I have been incredibly drawn to this idea in the past, and I spoke about a new ritual I helped create in my post "Twice Blessed." I am also excited that two new prayer books have recently been published—one from Congregation Beth Simchat Torah in New York and the other from Sha'ar Zahav in San Francisco. Both are now available to the public, and open new doors into how prayers can be utilized with translations that are incredibly inviting. A recent article on Jewcy.com reviews the new siddur from Sha'ar Zahav and shares some of its offerings.
The Reform movement in particular has chosen to apply great sensitivity to its word choices and the language it uses in its prayers. This is apparent in its newest siddur, Mishkan Tefillah.
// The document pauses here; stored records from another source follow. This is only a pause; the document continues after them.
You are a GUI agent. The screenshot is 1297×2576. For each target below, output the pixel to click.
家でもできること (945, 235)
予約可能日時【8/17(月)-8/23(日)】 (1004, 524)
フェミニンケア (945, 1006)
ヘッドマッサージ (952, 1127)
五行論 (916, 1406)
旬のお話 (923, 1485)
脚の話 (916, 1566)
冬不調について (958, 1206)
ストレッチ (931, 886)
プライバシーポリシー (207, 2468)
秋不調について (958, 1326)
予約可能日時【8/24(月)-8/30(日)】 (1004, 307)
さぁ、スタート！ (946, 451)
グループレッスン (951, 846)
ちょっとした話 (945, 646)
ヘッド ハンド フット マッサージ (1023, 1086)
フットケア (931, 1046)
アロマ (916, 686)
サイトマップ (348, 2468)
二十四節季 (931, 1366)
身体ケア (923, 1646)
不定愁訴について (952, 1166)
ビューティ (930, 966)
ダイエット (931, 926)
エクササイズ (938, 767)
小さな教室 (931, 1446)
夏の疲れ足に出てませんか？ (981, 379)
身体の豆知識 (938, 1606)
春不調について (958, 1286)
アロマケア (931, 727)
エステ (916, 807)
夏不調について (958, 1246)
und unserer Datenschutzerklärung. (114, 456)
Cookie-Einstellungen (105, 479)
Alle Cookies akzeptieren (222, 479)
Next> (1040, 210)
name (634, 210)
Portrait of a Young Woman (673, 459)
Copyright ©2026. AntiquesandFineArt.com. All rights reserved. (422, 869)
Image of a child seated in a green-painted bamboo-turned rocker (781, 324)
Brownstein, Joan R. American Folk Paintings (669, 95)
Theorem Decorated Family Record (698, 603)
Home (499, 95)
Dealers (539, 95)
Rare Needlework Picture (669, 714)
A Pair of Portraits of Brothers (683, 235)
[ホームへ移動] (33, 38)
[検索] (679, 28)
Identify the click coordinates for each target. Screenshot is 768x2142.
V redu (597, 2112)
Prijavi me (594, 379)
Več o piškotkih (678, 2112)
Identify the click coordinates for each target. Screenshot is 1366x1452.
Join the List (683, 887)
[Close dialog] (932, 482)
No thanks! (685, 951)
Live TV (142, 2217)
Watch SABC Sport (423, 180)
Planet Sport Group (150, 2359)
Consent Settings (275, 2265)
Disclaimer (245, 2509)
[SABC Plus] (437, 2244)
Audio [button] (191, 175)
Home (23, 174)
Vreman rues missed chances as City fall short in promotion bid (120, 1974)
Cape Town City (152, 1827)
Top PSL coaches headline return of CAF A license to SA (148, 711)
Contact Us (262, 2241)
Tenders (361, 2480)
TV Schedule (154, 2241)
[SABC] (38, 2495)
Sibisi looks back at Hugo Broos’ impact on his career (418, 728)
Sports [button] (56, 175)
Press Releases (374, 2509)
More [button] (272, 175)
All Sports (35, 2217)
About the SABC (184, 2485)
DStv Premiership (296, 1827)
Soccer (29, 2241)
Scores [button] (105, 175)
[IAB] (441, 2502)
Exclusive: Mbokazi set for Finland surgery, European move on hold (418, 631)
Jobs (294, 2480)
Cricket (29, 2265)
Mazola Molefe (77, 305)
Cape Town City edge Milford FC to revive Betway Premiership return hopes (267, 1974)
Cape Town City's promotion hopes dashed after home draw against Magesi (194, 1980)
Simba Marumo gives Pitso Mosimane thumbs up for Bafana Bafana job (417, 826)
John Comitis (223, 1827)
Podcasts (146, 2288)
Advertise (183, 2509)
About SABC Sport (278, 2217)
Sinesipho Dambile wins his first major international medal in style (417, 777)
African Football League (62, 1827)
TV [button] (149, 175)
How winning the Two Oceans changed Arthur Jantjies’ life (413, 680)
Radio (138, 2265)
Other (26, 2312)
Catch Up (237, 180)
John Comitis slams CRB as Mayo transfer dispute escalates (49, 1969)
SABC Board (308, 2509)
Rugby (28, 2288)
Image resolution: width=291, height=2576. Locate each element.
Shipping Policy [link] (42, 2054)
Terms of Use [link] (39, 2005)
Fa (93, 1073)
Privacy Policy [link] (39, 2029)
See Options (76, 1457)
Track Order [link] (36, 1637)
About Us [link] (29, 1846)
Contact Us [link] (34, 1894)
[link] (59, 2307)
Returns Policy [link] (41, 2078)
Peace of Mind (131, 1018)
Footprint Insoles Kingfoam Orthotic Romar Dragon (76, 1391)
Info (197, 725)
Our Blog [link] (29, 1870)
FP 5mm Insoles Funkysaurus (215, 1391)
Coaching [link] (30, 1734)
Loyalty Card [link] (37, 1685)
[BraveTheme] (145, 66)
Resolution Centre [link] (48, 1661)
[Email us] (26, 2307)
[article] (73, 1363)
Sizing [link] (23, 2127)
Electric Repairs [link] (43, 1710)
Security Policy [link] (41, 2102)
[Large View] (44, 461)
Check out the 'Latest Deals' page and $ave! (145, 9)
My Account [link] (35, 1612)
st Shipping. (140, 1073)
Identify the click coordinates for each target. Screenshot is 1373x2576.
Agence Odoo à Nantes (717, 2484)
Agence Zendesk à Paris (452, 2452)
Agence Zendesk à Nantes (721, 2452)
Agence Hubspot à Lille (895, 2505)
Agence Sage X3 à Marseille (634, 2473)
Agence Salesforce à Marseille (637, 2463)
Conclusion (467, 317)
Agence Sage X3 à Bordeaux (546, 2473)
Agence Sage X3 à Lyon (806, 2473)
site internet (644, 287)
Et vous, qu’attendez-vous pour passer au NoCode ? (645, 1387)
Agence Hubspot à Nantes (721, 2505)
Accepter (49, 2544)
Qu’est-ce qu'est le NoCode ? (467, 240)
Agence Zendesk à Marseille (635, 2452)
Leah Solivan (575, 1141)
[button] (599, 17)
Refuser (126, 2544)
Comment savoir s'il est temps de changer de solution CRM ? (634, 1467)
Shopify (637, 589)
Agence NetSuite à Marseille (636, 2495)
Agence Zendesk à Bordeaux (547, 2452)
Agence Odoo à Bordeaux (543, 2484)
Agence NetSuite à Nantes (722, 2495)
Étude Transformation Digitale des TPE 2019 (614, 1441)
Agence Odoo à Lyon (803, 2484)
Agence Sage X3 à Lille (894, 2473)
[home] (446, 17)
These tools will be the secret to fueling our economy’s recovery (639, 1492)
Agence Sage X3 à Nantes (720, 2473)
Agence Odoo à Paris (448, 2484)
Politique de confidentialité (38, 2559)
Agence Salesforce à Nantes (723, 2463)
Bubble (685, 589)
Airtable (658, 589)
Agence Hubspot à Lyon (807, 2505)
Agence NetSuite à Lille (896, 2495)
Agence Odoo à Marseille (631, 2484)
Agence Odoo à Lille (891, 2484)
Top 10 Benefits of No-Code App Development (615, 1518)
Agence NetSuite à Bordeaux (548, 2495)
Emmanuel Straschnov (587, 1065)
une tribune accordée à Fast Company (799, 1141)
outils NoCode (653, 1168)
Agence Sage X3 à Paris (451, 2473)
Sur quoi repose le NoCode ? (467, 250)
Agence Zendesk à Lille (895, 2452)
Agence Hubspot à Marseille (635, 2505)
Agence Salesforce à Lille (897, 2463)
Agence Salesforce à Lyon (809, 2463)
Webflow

Over the past two decades, much thought and energy has been given to replacing masculine imagery of God with gender neutral language where possible, as well as including the names of female counterparts to the traditional and original male references. For example, all of the imahot (mothers) have been a part of the avot (fathers) prayer for quite some time, while a new addition is the name of Miriam alongside Moses in the Mi Chamocha.
I must add that creating new ritual is not always a serious effort. My family and good family friends have rarely missed a chance to give thanks to Maxwell House for sponsoring our free Haggadahs during Passover! I am sure that our Seder would feel somewhat lacking if we didn't make mention of this personal tradition.
I am curious to know what type of personal rituals you have created, and how do you relate to them? Perhaps you wrote your own vows for your wedding or maybe you have your own specific family traditions. Just think, if you share, there is a good chance that someone else would love to make your tradition their own!